王宮の大広間はすでに場が温まり、王宮には相応しくない粗野な男たちの笑い声が響いていた。男たちが酒を手に見やる特設舞台の袖から雅が少しだけ顔を出すと、舞台前に陣取った百名ほどの男たちの向こうにセレズニアの貴族や賓客と思わしき居心地の悪そうな集団が見えた。
集団の中にグリンクレッタと彼の兄だというヘリオス・ゲートリッジの姿を見つけた雅は、意味もなく隠れるように舞台袖の奥に戻った。

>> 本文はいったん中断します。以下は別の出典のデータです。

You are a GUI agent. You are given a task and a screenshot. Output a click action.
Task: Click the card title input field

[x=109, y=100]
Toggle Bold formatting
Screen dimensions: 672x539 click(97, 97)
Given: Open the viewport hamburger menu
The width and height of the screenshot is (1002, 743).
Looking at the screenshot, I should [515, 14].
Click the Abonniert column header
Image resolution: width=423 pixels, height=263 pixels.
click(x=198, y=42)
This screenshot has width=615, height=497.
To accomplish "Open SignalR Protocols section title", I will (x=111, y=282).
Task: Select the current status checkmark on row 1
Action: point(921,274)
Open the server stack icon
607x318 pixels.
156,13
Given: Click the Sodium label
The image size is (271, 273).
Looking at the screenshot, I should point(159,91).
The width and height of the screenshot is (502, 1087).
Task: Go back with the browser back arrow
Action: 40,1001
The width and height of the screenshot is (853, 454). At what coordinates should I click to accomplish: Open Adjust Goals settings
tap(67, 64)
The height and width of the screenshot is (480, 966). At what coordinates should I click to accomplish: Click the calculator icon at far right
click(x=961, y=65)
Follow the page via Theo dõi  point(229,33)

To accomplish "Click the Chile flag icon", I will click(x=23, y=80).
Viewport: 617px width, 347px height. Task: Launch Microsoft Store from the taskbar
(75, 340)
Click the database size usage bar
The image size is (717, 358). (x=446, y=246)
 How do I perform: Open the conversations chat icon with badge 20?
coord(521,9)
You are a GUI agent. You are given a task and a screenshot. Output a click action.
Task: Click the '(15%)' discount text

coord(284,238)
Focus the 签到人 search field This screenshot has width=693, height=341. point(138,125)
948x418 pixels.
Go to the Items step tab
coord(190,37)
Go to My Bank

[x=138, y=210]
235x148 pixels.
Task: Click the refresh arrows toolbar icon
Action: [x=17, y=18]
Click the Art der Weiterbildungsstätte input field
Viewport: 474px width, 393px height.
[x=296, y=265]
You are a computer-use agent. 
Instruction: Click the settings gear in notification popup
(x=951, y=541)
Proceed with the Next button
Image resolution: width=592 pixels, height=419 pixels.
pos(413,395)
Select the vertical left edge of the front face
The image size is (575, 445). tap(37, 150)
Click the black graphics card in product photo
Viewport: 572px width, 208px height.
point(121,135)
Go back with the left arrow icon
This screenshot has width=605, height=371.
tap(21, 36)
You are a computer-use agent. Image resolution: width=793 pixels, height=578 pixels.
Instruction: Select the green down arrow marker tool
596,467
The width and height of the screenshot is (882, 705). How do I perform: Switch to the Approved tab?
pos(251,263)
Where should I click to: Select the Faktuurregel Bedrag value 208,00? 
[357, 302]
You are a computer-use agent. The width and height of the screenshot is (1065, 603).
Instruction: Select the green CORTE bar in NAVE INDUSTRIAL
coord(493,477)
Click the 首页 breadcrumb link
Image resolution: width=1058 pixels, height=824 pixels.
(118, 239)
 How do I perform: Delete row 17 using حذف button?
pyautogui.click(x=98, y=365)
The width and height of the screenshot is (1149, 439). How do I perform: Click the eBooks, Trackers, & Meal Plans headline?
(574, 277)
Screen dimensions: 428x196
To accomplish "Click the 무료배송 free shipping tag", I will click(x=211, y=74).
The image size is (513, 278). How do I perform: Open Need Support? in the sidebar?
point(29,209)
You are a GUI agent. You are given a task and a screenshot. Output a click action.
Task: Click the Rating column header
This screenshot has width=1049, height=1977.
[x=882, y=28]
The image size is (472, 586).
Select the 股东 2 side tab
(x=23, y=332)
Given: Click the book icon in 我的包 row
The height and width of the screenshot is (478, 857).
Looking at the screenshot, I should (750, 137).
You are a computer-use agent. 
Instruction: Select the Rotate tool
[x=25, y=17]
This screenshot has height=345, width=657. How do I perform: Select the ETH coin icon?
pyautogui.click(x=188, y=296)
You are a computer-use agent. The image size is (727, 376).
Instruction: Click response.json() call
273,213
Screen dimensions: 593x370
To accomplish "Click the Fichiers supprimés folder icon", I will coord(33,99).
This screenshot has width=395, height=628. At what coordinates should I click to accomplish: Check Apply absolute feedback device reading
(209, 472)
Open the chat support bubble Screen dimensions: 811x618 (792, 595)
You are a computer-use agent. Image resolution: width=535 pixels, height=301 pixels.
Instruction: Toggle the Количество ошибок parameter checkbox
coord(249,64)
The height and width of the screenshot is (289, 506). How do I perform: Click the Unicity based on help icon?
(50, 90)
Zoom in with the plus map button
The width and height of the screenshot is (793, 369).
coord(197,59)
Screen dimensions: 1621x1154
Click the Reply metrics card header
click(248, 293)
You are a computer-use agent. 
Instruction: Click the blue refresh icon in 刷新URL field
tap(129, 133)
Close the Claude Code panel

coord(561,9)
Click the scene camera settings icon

「この場に招かれたシャイオン兵は皆、隊長、副隊長クラスの男たちだ。あれを一気に沈めれば駐屯軍の指示系統は崩壊する」
(簡単に言うんだから)
 シルヴィスの小声の鼓舞に一抹の不安を覚えるが、やるしかない。雅はユエから教わった魔法の一部を脳裏に思い出すと、他三人の額に呪いをかけた。
 己たち芸人一行の名が呼ばれ、雅は駆けだす。
(こうなったら、一気にやっちゃおう)
 舞台に躍り出た雅はその場で軽くターンし、くるりと一回転した。その魅惑的な衣装に気を取られたのか、男たちの視線が雅に集中する。そのタイミングを計って、雅は魔力を放出させた。
(堕ちて!)
「な――!」
 後ろから追ってきた緋鶯が小さく悲鳴を上げたが、構わない。
 ありったけの魔力を放出して、雅は魅惑の術を大広間全体に行き渡らせた。


「く、くらくらする……」
 緋鶯が頬を紅潮させたまま最後の一人を捕縛して、ほうと息をついた。
「無効化の術を先にかけてもらった僕たちもこうなんだから、この人たち、当分再起不能なんじゃない?貴族もろとも」
 天藍が汗を拭う。シルヴィスは額を押さえたまま、どうやってか正気を保っていたヘリオスと何やら話をしていた。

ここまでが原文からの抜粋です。